+++ Given information

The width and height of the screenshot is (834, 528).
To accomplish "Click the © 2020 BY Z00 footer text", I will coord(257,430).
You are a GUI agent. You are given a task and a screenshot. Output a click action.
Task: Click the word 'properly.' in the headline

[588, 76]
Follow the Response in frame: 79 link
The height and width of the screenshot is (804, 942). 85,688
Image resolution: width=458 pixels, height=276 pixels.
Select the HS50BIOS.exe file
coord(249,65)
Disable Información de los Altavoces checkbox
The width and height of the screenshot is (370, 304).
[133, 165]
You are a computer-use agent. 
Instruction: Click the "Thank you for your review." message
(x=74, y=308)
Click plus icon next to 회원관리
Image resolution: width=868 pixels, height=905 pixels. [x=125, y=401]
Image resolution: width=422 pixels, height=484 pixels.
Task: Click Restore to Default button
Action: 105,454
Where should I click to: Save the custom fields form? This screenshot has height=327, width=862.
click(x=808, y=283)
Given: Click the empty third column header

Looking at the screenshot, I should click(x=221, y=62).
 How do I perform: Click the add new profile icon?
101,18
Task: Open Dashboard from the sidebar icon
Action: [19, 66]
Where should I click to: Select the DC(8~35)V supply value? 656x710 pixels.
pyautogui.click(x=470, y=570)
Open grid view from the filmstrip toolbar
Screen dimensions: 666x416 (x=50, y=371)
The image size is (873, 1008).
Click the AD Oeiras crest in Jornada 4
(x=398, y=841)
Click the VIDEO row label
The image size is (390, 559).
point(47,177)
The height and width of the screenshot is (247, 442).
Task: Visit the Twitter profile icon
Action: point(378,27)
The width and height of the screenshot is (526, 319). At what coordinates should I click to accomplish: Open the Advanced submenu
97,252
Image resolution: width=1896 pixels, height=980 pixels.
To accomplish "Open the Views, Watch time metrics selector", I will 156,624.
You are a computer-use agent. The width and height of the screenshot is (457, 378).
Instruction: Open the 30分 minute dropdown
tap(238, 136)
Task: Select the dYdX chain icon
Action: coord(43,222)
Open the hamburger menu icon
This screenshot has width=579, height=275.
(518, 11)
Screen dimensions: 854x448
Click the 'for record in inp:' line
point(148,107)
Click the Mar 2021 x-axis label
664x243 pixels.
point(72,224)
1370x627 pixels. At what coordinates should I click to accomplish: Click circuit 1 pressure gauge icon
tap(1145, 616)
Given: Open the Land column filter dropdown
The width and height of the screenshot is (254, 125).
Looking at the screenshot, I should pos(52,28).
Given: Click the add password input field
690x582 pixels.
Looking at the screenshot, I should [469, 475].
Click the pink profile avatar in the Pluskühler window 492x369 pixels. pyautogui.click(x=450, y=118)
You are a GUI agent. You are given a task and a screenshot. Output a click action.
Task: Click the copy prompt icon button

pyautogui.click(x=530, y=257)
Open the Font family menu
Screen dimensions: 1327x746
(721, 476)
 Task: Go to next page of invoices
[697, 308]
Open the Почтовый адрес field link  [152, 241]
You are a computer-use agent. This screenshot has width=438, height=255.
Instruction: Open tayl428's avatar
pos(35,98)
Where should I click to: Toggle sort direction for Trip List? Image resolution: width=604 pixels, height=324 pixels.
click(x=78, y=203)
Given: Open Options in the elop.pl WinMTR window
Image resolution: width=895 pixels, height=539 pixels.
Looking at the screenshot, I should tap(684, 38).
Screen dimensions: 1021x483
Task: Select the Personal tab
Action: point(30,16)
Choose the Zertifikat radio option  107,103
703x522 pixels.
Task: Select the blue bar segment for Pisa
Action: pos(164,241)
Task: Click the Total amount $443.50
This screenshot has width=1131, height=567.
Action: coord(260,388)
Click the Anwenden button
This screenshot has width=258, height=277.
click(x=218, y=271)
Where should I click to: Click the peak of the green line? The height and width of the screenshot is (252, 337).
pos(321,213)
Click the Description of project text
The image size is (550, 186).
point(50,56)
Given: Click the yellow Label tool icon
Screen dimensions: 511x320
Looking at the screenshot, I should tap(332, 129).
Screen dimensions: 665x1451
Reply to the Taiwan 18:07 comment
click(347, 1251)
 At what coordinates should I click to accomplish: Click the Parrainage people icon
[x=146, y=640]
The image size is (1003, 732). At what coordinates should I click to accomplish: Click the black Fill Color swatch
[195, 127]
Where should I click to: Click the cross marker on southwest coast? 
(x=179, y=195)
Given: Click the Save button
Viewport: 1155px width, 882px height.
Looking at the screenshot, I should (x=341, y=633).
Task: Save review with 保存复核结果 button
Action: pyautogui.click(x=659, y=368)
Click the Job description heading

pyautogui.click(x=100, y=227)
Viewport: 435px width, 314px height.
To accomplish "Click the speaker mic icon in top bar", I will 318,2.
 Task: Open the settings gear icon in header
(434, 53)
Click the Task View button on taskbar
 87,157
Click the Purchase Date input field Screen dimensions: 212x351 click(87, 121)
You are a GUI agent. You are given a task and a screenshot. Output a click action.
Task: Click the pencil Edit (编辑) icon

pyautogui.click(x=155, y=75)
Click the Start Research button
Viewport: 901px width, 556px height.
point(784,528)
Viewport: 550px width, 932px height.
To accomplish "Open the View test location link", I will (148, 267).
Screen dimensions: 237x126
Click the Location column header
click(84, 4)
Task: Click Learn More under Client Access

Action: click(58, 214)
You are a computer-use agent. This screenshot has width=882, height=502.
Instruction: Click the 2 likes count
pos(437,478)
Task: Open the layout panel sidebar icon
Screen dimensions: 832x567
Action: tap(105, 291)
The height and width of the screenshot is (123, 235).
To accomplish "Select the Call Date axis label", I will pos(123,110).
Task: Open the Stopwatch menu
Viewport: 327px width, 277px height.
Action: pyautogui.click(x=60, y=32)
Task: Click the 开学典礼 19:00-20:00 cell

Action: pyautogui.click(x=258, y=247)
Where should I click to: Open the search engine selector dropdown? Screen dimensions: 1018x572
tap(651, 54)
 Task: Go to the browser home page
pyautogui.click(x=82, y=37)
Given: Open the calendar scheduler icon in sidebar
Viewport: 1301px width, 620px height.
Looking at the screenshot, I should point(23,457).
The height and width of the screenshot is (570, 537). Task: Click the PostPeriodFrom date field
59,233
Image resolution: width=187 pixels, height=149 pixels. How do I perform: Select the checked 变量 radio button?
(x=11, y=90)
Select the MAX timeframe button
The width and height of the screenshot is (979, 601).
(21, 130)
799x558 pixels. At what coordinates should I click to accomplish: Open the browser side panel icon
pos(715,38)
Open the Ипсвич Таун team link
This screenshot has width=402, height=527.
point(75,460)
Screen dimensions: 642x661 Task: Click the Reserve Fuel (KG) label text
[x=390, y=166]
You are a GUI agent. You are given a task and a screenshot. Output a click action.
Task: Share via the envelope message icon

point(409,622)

++++++

■ Instructions for the task:
Among the entries above, the line containing "1370x627 pixels. At", the line containing "Task: Click the Total amount $443.50", and all lines between them are to be restated word for word; nothing else belongs in the reply.

■ Exercise answer:
1370x627 pixels. At what coordinates should I click to accomplish: Click circuit 1 pressure gauge icon
tap(1145, 616)
Given: Open the Land column filter dropdown
The width and height of the screenshot is (254, 125).
Looking at the screenshot, I should pos(52,28).
Given: Click the add password input field
690x582 pixels.
Looking at the screenshot, I should [469, 475].
Click the pink profile avatar in the Pluskühler window 492x369 pixels. pyautogui.click(x=450, y=118)
You are a GUI agent. You are given a task and a screenshot. Output a click action.
Task: Click the copy prompt icon button

pyautogui.click(x=530, y=257)
Open the Font family menu
Screen dimensions: 1327x746
(721, 476)
 Task: Go to next page of invoices
[697, 308]
Open the Почтовый адрес field link  [152, 241]
You are a computer-use agent. This screenshot has width=438, height=255.
Instruction: Open tayl428's avatar
pos(35,98)
Where should I click to: Toggle sort direction for Trip List? Image resolution: width=604 pixels, height=324 pixels.
click(x=78, y=203)
Given: Open Options in the elop.pl WinMTR window
Image resolution: width=895 pixels, height=539 pixels.
Looking at the screenshot, I should tap(684, 38).
Screen dimensions: 1021x483
Task: Select the Personal tab
Action: point(30,16)
Choose the Zertifikat radio option  107,103
703x522 pixels.
Task: Select the blue bar segment for Pisa
Action: pos(164,241)
Task: Click the Total amount $443.50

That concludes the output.